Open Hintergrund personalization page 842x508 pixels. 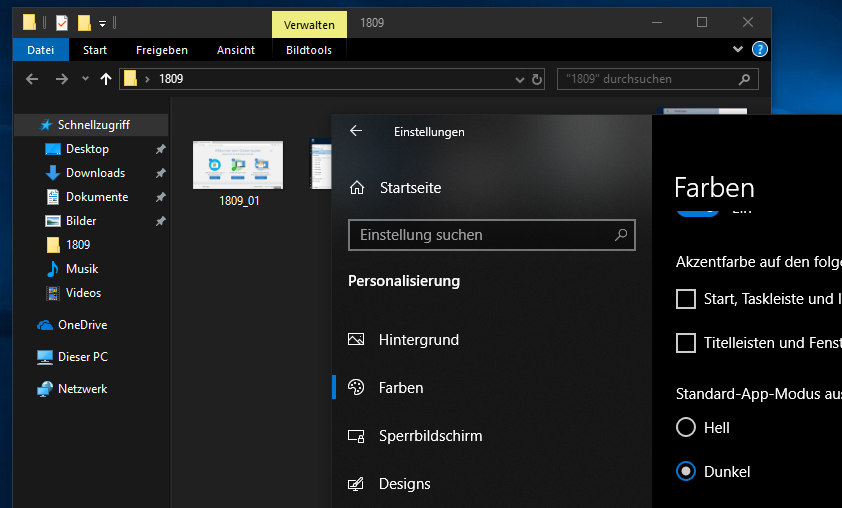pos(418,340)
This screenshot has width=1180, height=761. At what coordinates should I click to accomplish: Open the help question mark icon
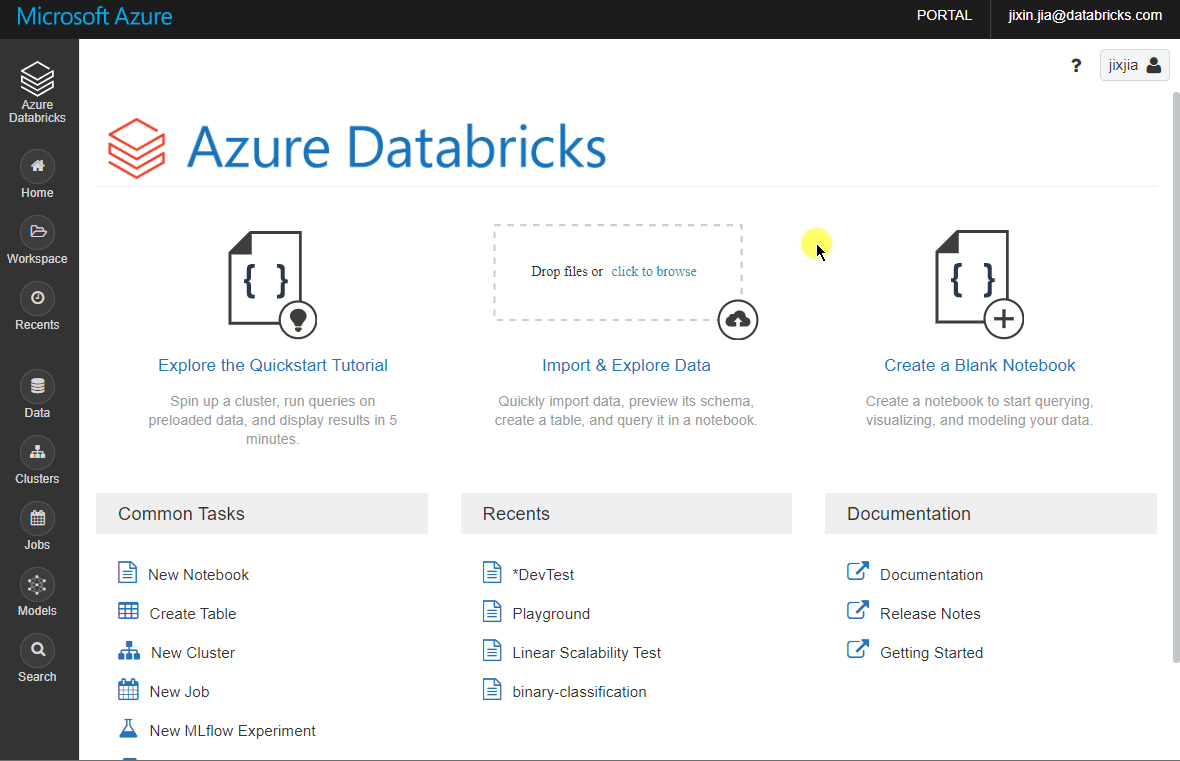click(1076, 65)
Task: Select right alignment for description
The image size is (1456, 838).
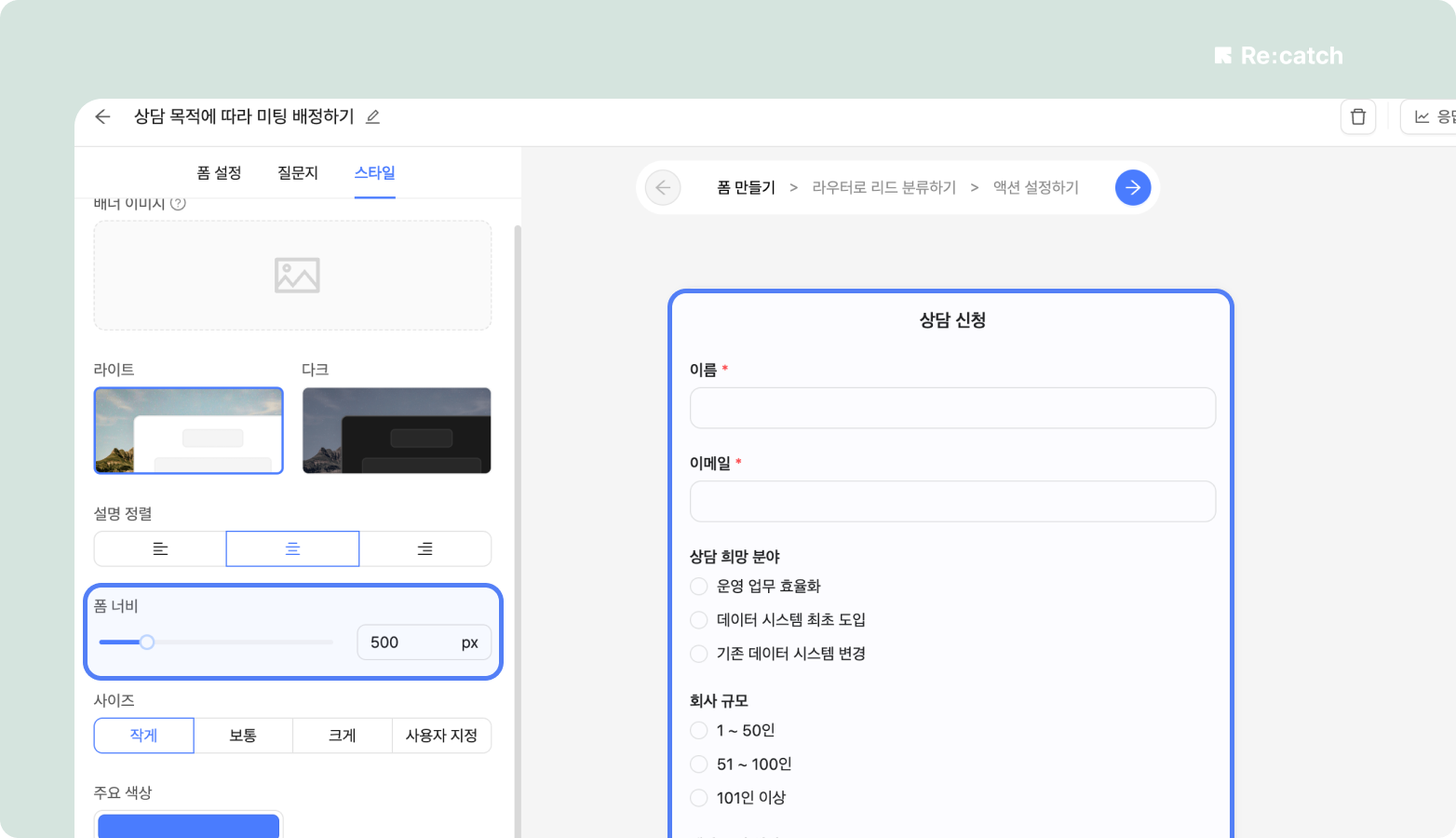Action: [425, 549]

------------------------------------

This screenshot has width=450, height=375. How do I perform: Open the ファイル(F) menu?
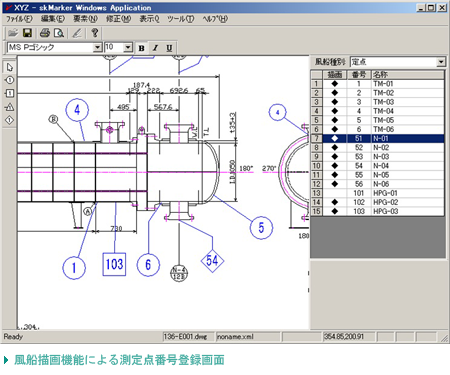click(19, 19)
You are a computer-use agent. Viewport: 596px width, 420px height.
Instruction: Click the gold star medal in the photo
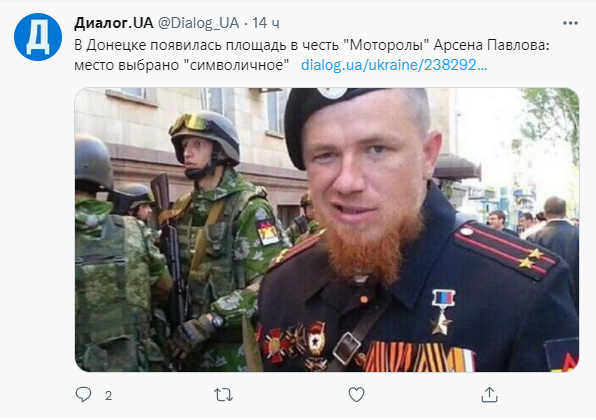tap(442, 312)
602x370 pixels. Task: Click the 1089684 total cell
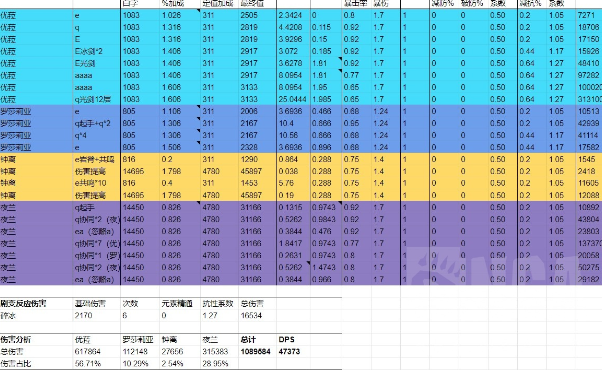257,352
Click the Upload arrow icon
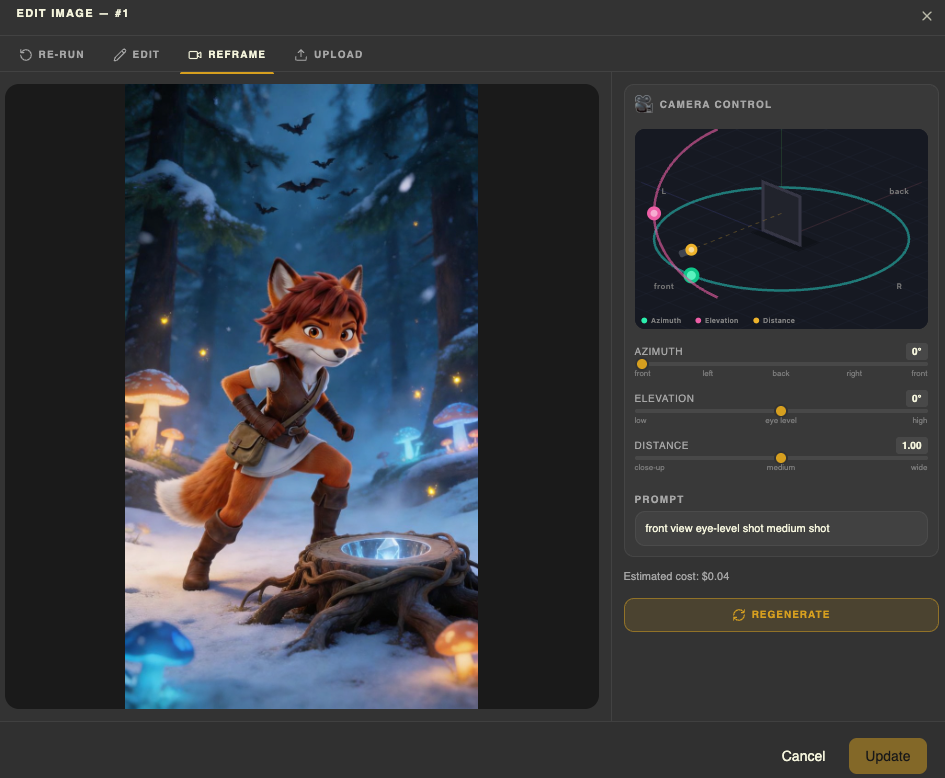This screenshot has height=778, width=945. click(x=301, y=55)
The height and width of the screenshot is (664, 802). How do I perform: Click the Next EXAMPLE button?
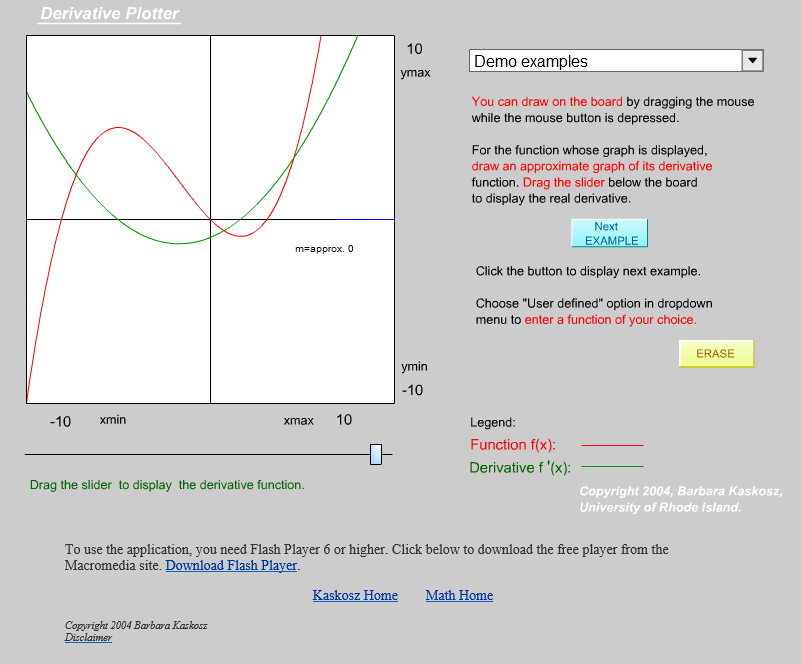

------------------------------------

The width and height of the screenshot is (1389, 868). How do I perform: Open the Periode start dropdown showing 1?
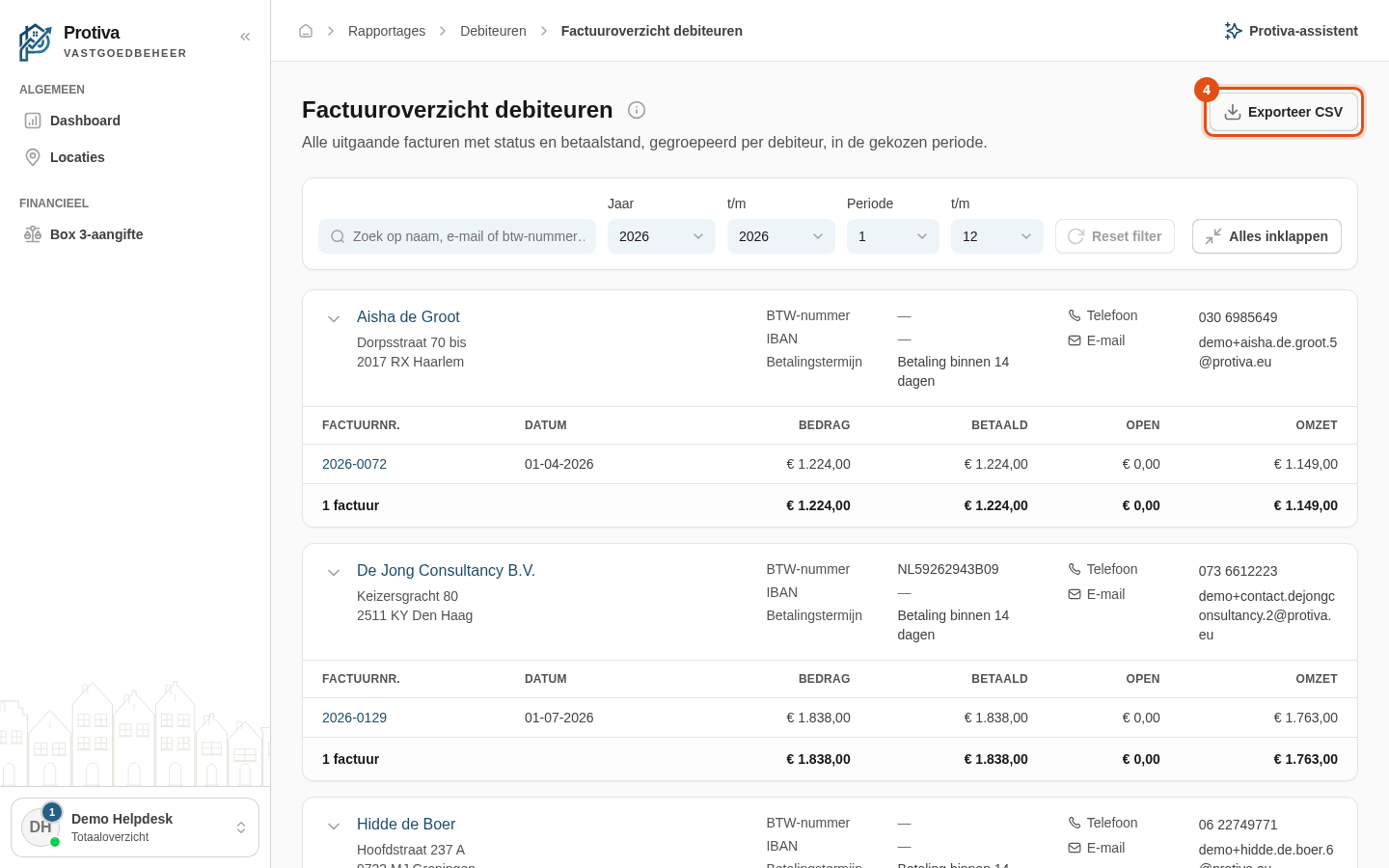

------------------------------------

#### What this task involves:
Could the stretch from the line with "602x370 pixels. Task: Click" through the line with "The height and" in the listing above be restated word for word, minus the pictures?

#### Answer to this problem:
602x370 pixels. Task: Click the 1089684 total cell
257,352
Click the Upload arrow icon
This screenshot has height=778, width=945. click(x=301, y=55)
The height and width of the screenshot is (664, 802). How do I perform: Click the Next EXAMPLE button?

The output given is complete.